O meu projeto artístico e intelectual vive junto com essas movimentações internas, e por isso sempre pensei que, sim, a maternidade afetaria tudo o que eu continuasse a fazer. A experiência é a única autoridade, dizia Bataille, e sinto que é isso”, reflete. Porém, o modo como essa experiência entra em diálogo com a obra, a partir desse reposicionamento da subjetividade que parece contagiar a tudo, tem um aspecto imprevisível, imponderável.

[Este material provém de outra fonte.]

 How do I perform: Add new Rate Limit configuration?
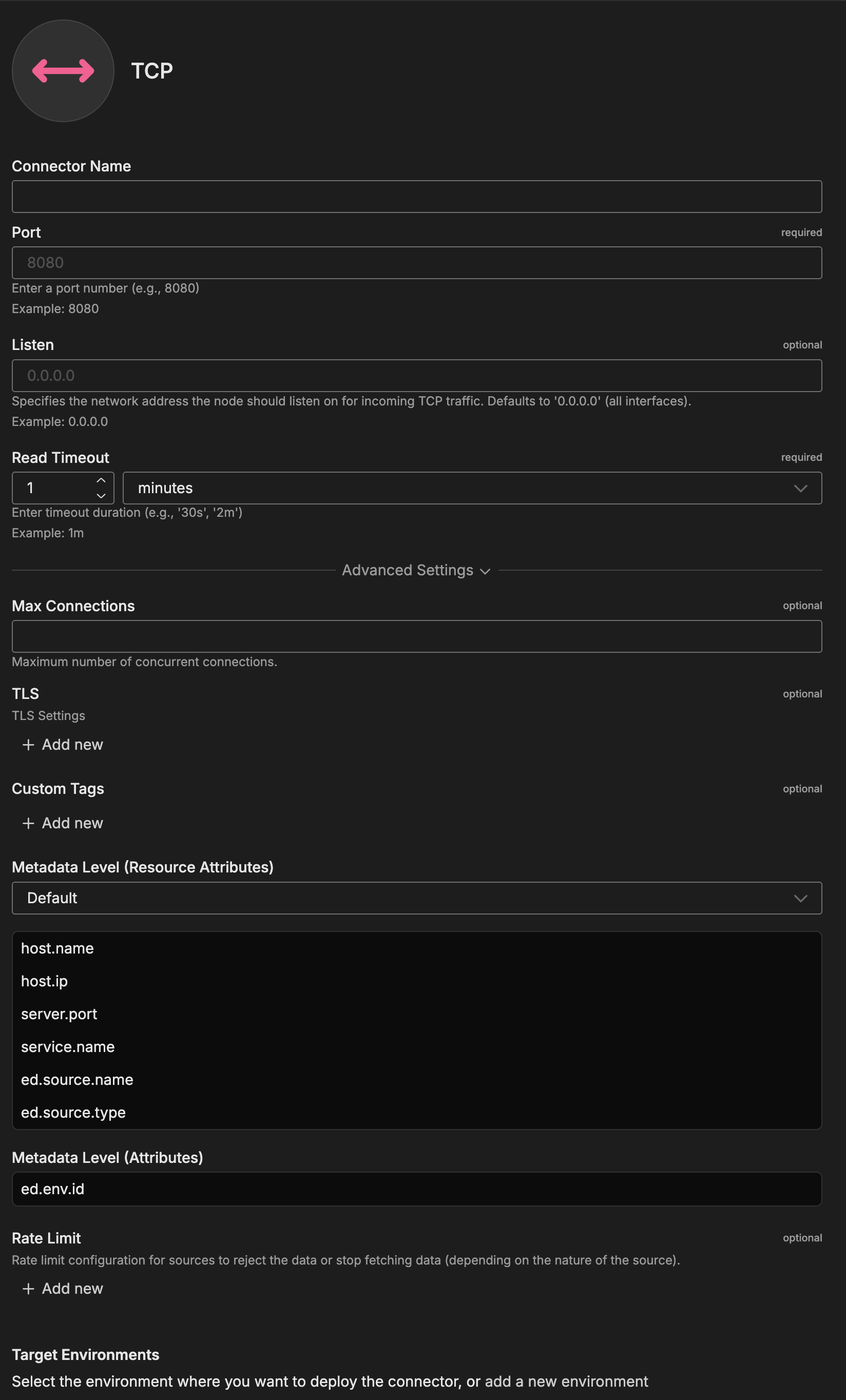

“O Agamben, escreveu que a revolução é um deslocamento mínimo de todas as coisas. Desde que fui mãe, tudo está noutro lugar, e para onde olho encontro questões que a maternidade trouxe para o meu trabalho. Por exemplo, o futuro: nestes tempos em que o presente está asfixiante, em que o tempo e o espaço são quase experiências claustrofóbicas, ter estado grávida e ser mãe me fazem ter um comprometimento com o futuro enquanto espectro de possíveis, me faz querer olhar no olho do impossível, e isto não como uma posição intelectualmente conquistada, mas, sim, cotidianamente vivida, espraiada nos meus gestos mais repetitivos de cuidado e atenção”, avalia Carolina Fenati, que também é uma das editoras da Chão da Feira.